Taxon solo vs Match ultime

Parfois, je me sens comme le dernier spécimen d’une espèce en voie d’extinction qu’aucune loi ne protègerait parce que l’espèce n’aurait jamais été répertoriée. J’ai mon cri, comme toutes les espèces en ont un et il arrive que des organismes possédant certains caractères taxinomiques proches des miens pensent me comprendre alors je frétille et ils frétillent de sorte que nous frétillons de conserve mais, quand ils me répondent, il apparaît qu’un mot de ma langue leur évoquait un mot de la leur désignant une notion ou un objet qui dans la mienne n’existent pas. D’où l’émerveillement inépuisable que suscite chez moi la proximité en apparence complice d’individus issus d’espèces différentes – celle d’une foulque avec un canard, par exemple ou, plus étonnante encore et que j’ai cependant maintes fois observée (mais hélas jamais photographiée), celle d’une poule d’eau avec un lapin.

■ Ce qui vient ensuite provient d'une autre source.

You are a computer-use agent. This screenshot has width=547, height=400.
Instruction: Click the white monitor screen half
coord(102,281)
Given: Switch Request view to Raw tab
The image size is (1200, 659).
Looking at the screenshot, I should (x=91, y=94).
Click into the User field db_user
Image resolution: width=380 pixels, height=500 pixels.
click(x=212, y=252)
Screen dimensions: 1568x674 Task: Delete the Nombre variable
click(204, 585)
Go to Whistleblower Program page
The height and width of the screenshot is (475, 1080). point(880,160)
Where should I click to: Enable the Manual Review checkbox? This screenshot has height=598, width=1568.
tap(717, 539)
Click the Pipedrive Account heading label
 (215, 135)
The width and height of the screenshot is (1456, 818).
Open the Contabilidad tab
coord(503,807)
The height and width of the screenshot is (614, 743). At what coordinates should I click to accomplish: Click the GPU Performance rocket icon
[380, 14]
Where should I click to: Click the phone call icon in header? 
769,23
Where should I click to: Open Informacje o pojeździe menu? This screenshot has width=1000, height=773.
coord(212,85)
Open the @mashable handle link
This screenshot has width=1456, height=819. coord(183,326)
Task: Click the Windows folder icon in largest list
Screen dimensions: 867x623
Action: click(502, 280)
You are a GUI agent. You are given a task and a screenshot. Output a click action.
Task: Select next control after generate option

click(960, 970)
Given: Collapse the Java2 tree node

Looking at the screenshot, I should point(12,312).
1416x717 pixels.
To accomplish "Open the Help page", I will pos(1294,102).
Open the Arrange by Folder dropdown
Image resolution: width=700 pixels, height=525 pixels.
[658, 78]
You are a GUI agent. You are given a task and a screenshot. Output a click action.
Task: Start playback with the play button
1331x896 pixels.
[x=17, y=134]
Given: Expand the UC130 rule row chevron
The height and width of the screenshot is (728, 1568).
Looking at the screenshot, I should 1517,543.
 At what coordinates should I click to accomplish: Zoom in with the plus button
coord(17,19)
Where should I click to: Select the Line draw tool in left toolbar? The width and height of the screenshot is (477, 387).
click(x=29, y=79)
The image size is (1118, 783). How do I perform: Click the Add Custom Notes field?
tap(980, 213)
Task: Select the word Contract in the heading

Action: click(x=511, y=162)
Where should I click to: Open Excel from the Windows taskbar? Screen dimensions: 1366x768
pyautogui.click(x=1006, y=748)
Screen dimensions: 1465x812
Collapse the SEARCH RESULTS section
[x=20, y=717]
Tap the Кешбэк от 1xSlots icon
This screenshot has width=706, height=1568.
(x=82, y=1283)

Parfois, je fais taxon toute seule, à mon corps défendant. Je regarde autour de moi, anxieuse, et je me demande, Où sont les autres ? Puis un jour tous les taxons seront éteints, comme le mien. Et alors, au point où on en sera, quelle différence au fond ç’aura pu faire que le mien soit solo ou pas ? Franchement. En attendant, où sont les autres ?

D’autres fois, je reçois un mail qui me dit « ton cas m’apparaît à la fois bien mieux barré que le mien en termes de gisement potentiel mais plus mal barré en termes de taux de match » et, bien que ce lexique ne soit pas le mien, l’usage qui en est fait me paraît plus proche de mon langage que bien des rhétoriques dans lesquelles on croirait entendre des échos de mon cri. Après avoir étudié la question, il me semble pouvoir dire que le match ultime avec un autre individu verrait se combiner une langue commune et une complicité fondamentale tandis que le désastre ordinaire qui fait de moi un taxon solo tient à ce que je ne partage ni l’une ni l’autre avec le plus gros du gisement. Mais j’y crois encore ; j’attends ; à force, je deviens presque patiente.